- Task goal: Reproduce the listing exactly, with no pictures in your copy.

- Records provided:
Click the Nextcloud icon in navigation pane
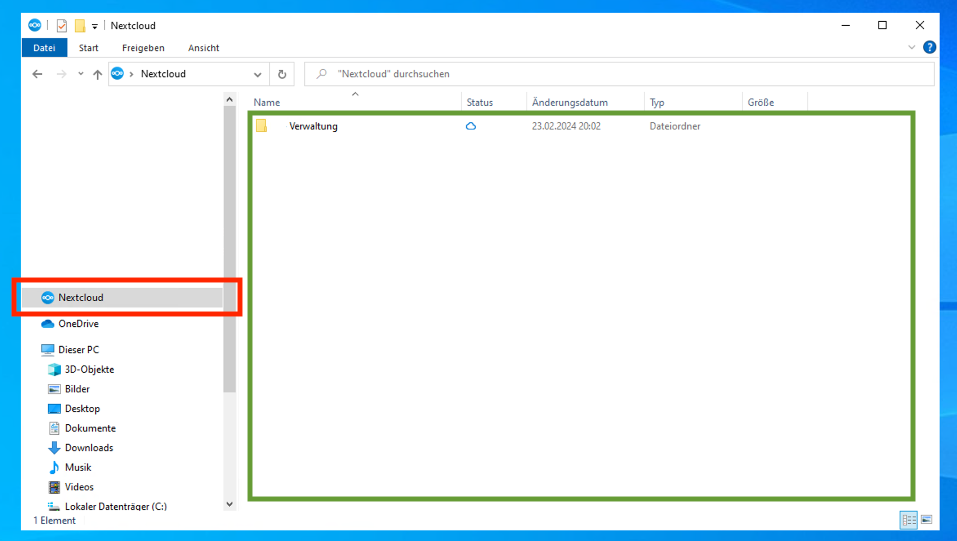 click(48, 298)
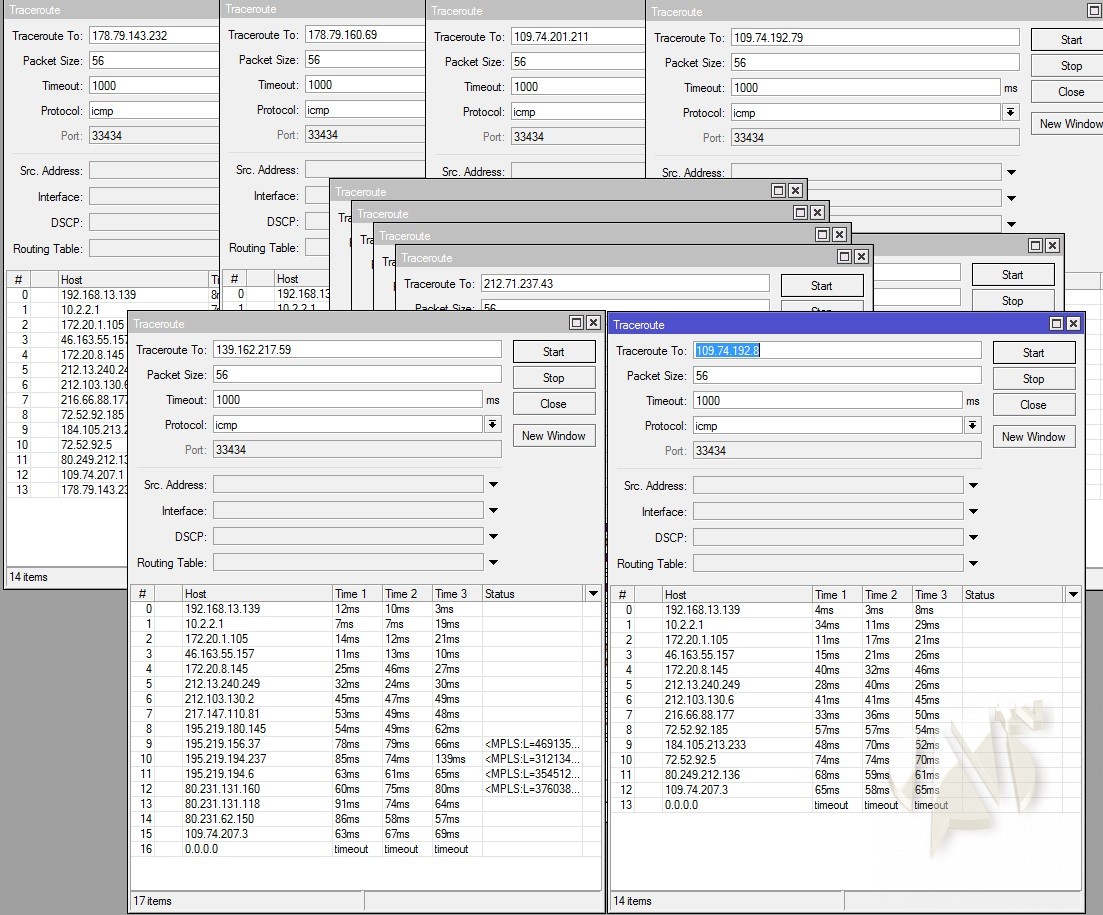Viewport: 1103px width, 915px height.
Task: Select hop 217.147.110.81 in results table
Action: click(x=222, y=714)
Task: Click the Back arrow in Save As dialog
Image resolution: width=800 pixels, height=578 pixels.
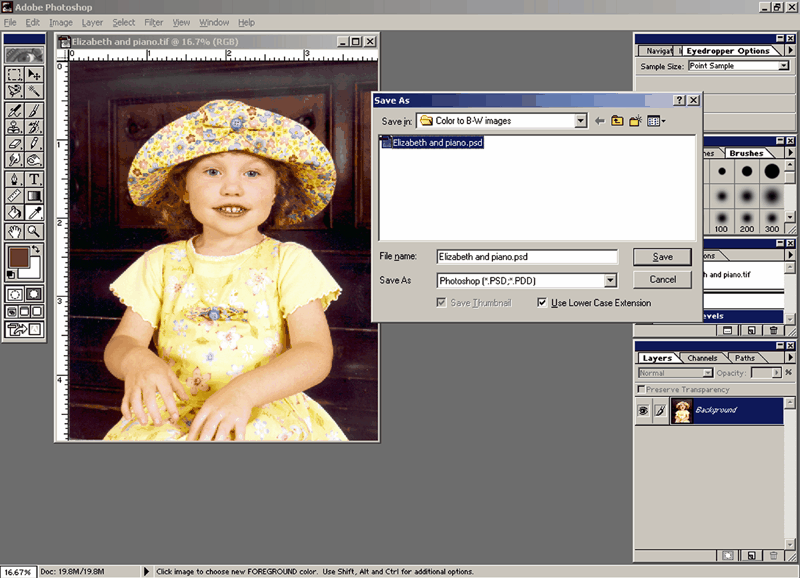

- Written answer:
Click the Nextcloud icon in navigation pane
 click(48, 298)
Viewport: 1103px width, 915px height.
Task: Select hop 217.147.110.81 in results table
Action: click(x=222, y=714)
Task: Click the Back arrow in Save As dialog
Image resolution: width=800 pixels, height=578 pixels.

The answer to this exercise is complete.